## Task prompt:
No pictures should be carried over. Output all other parts of the entries verbatim.

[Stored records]
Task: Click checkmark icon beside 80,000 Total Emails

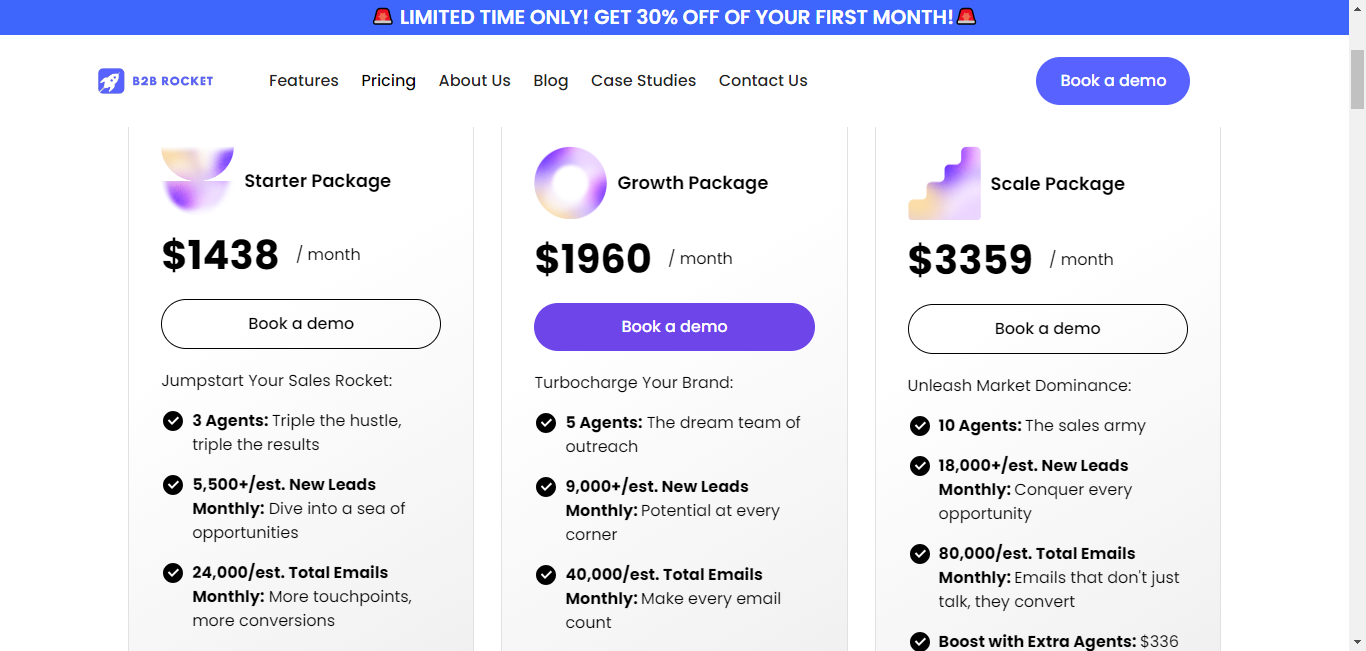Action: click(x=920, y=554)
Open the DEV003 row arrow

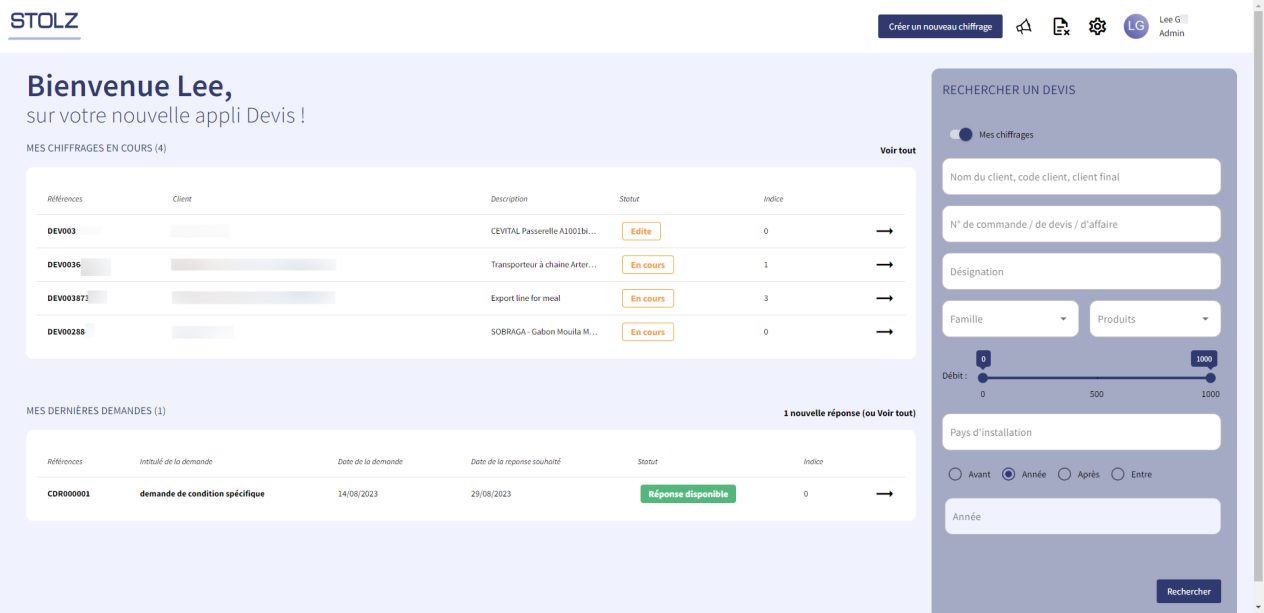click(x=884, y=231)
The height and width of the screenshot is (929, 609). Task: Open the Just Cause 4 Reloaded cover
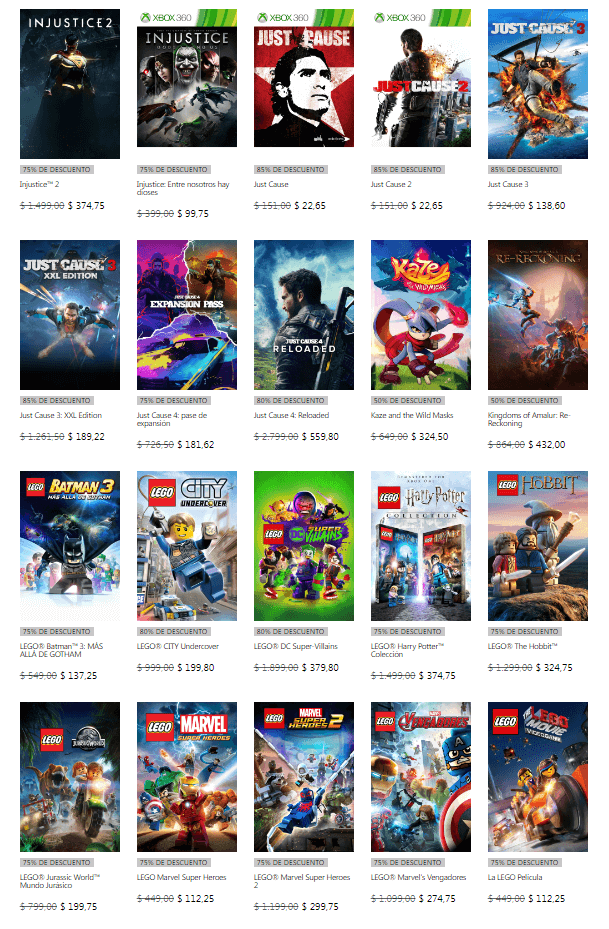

## Solution to the exercise:
Task: Click checkmark icon beside 80,000 Total Emails

Action: click(x=920, y=554)
Open the DEV003 row arrow

click(x=884, y=231)
The height and width of the screenshot is (929, 609). Task: Open the Just Cause 4 Reloaded cover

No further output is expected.